違う世界から来たルミナからしたらテレビがどんなものかなんて想像もつかないだろう。


「リモコン、ああ、さっき持ったボタンがある、じゃなくて突起がある黒い棒をもう一回持ってくれないか?」


それから時間を掛けながらもルミナにリモコンの使い方や俺の世界のことについて話した。ルミナは驚きつつも俺の話を聞いてくれた。

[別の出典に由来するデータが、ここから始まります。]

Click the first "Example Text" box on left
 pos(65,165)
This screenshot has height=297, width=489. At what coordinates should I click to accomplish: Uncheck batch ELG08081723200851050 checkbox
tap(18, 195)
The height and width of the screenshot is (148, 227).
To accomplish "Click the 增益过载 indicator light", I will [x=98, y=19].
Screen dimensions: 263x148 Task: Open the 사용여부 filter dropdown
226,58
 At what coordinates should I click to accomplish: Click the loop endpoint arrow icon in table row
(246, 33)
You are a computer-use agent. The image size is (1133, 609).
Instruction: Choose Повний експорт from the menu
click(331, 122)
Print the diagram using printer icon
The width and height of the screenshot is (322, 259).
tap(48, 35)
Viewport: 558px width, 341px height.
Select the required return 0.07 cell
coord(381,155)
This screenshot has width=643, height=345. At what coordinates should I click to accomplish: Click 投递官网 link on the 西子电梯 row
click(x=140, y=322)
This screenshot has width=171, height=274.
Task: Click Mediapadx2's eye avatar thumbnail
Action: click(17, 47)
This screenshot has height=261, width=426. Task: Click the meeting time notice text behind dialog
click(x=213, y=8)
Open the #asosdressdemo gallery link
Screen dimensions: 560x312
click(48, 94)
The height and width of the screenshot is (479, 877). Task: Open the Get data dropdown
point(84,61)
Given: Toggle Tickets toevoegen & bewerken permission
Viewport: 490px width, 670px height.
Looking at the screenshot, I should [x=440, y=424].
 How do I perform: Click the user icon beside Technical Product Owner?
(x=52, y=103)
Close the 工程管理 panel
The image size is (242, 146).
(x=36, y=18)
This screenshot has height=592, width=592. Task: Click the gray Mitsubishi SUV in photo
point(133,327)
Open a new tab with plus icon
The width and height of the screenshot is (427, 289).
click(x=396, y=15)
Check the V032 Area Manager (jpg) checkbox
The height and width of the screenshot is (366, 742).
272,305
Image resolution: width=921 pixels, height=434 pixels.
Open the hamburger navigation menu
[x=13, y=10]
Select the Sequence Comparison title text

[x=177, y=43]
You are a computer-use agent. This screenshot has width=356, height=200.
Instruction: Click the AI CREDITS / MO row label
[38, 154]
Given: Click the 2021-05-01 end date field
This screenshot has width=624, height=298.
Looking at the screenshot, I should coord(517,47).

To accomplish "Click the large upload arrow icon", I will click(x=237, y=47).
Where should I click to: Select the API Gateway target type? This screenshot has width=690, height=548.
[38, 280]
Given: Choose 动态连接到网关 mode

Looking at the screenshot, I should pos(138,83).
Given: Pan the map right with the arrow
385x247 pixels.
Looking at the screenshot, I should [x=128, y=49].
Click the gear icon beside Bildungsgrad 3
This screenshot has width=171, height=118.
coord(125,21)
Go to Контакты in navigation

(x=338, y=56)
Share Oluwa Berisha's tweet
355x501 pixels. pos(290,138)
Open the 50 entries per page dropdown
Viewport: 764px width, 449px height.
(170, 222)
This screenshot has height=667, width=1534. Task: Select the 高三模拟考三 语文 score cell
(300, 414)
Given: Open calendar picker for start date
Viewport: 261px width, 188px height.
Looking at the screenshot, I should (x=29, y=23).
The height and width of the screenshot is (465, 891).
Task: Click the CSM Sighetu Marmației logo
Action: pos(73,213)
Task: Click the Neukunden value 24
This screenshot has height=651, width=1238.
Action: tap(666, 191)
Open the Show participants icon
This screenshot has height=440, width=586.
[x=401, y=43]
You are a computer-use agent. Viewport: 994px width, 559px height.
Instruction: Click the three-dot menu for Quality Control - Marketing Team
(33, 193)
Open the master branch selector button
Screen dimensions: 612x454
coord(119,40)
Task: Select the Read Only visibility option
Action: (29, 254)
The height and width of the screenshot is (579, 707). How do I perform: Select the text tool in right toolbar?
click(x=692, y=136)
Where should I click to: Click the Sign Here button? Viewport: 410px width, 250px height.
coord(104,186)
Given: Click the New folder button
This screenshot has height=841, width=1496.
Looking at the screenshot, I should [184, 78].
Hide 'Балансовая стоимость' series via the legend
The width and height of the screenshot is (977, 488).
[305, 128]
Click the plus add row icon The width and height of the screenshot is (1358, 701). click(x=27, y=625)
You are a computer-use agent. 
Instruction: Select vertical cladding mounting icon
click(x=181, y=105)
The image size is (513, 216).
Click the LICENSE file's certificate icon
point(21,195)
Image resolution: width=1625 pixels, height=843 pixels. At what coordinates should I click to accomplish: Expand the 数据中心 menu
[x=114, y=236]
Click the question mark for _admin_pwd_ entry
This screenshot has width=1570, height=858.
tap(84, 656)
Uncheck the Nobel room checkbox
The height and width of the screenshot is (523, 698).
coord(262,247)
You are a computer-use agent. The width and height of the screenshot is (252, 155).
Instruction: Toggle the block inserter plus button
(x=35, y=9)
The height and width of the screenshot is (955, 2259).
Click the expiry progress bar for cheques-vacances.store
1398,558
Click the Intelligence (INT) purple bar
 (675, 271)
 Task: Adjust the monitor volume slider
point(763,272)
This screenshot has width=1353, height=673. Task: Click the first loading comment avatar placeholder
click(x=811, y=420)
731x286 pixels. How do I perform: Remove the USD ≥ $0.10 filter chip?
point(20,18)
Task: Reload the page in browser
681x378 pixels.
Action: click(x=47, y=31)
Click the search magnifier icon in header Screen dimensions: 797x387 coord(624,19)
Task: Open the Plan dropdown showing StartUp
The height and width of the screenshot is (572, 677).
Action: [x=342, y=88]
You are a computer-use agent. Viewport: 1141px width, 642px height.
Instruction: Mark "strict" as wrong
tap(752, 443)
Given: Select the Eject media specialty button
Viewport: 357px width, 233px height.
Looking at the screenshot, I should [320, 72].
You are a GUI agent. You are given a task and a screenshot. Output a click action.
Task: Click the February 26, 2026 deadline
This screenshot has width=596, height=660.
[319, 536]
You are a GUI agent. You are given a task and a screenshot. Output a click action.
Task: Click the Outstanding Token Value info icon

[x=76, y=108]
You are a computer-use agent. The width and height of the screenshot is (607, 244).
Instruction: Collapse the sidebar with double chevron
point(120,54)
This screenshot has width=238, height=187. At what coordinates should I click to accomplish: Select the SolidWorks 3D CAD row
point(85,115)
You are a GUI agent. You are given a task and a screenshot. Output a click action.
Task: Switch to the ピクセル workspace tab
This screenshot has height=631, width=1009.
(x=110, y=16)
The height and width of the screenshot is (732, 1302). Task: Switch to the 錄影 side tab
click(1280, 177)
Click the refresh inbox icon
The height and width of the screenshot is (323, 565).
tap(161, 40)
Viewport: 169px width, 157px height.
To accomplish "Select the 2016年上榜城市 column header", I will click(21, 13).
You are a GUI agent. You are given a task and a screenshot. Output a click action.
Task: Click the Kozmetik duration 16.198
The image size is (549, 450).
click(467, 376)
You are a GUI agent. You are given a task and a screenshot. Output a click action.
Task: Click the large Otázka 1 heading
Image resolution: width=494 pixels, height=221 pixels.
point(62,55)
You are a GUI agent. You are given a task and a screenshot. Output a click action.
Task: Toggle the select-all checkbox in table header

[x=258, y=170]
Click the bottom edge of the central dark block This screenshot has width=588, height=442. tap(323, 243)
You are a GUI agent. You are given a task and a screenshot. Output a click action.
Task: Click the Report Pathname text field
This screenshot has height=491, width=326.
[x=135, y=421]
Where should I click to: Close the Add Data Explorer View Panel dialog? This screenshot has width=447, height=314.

「簡単に言うと俺の世界では君たちの世界は作り物の物語だと思われていた。混乱するだろうと思うが、事実俺はその世界の行く末を物語を通して知っている。さらに言えば君の人生も……」


ゲームというのは説明しづらかったから言わなかったが、十分意味は伝わっただろう。


『う、嘘でしょ……?』


ルミナの震えた声が頭の中で響いた。


当然といえば当然だろう。今まで必死に生きてきた世界、人生が誰かの想像の産物であり結末の決まったものだと分かってしまったのだから。そんなことは誰だって認めたくない。認めてしまったらそれこそ今までの人生を全否定されることと変わりはないだろう。


だが、この事実をルミナに受け入れてもらわなければ俺たちは先に進めない。俺は心を鬼にして証拠をルミナに突きつけることにした。


「ルミナ、さっき教えた機械を起動してくれないか?そこに答えがある」


『pz4ってやつ?分かったわ……』


ルミナに口頭で説明して起動させたのは「カラミティーオンライン」だ。ルミナのぎこちなさがテレパシーでも伝わってきたが何とかログインは出来たようだ。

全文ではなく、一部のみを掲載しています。